[plt-dev] symbol->string and mutability

From: Matthew Flatt (mflatt at cs.utah.edu)
Date: Thu Jun 18 16:03:56 EDT 2009

At Thu, 18 Jun 2009 11:30:53 -0400, Carl Eastlund wrote:
> On Thu, Jun 18, 2009 at 3:35 AM, Matthew Flatt<mflatt at cs.utah.edu> wrote:
> > At Wed, 17 Jun 2009 20:28:10 -0400, Carl Eastlund wrote:
> >> Why do symbol->string and keyword->string produce mutable strings?  In
> >> so doing, they have to allocate a new string every time.  Is there any
> >> way to get at an immutable string that is not allocated more than
> >> once?  I would prefer that this be the default behavior; R6RS already
> >> specifies that symbol->string produces an immutable string, for
> >> instance.
> >
> > Symbols and keywords are represented internally in UTF-8, while strings
> > are represented internally as UTF-32. So, there's not an obvious way to
> > have `symbol->string' avoid allocation, except by either caching a
> > string reference in the symbol (probably not worth the extra space,
> > since most symbols are never converted) or keeping a symbol-to-string
> > mapping in a hash table (which any programmer can do externally).
> >
> > I think it would be a good idea to switch to an immutable-string
> > result, but considering potential incompatibility, it has never seemed
> > worthwhile in the short run.
> 
> I see.  I have contracts set up to accept only symbols and keywords
> whose names are ASCII strings; I was planning to use a weak, eq?-based
> hash of their names to shortcut the test.  Apparently, though, I
> cannot get eq?-unique names for symbols and strings.  If I hash the
> symbols and keywords themselves, I believe the weak table can never
> reclaim the space (since interned symbols and keywords are forgeable);

No --- symbols and keywords are GCed, so a weak hash table would work.
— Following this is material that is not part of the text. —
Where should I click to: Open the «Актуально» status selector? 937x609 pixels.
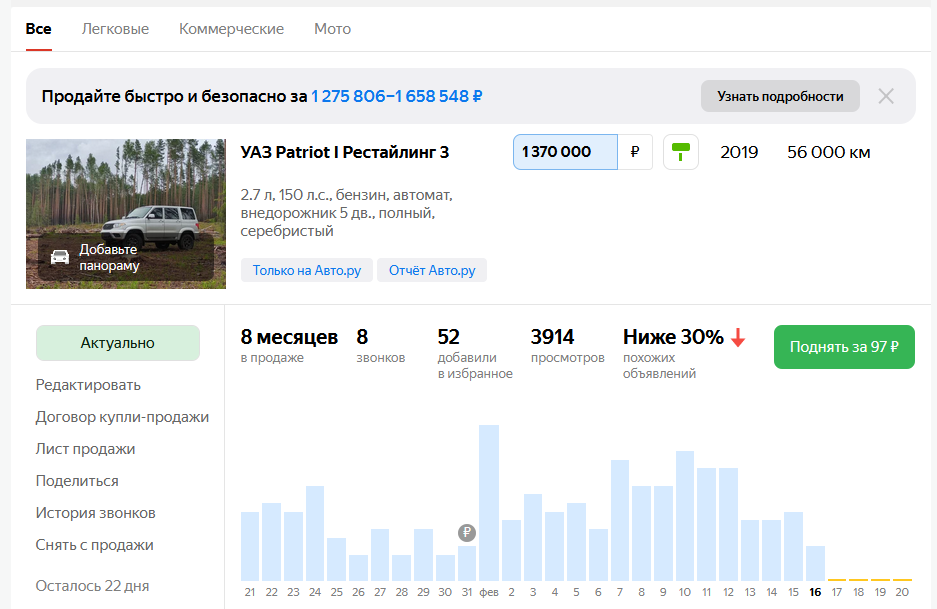[117, 343]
(And weakness in hash tables isn't about whether you could synthesize
the key. We have `equal?'-based hash tables with weak keys, after all.)
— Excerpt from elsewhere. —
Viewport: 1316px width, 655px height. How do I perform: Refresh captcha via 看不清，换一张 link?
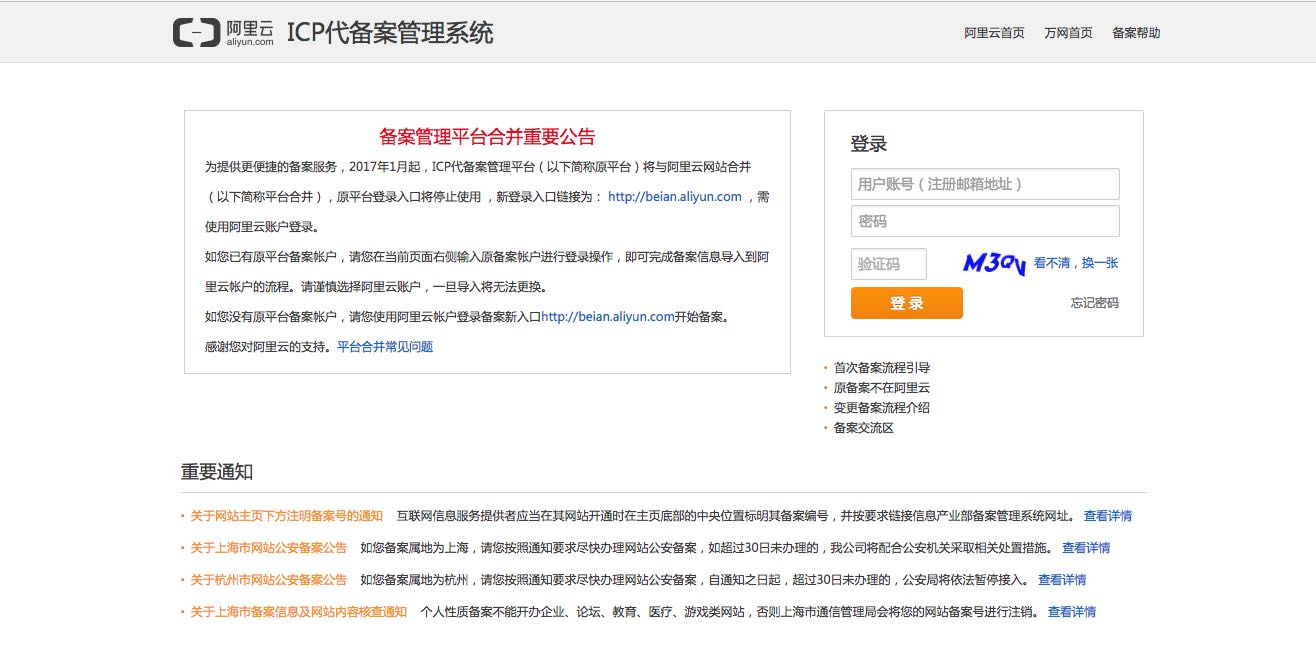point(1076,263)
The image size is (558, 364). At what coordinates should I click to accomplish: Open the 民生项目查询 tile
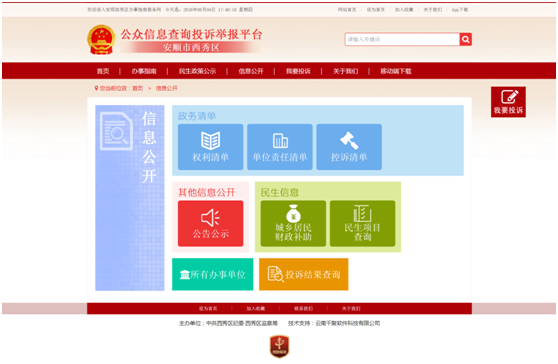pyautogui.click(x=362, y=223)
> However, while I'm musing out loud... would it be possible to have
> symbol->bytes and keyword->bytes that produce the UTF-8 representation
> (presumably with guarantees of uniqueness, immutability, and proper
> UTF-8 encoding)?

Do you mean that `symbol->bytes' would avoid allocation, which is
possible because the symbol is UTF-8 encoded?

If so, there's another part of the representation story that I left out
last time. A symbol's content is "inlined" into the allocated symbol
record, while a string or a byte string is a record containing a
pointer to the string's characters. This difference has to do with C
interoperability and a GC-based prohibition on pointers into the
interior of an allocated object. So, there are many ways in which the
current representations don't yield a cheap `symbol->bytes' operation.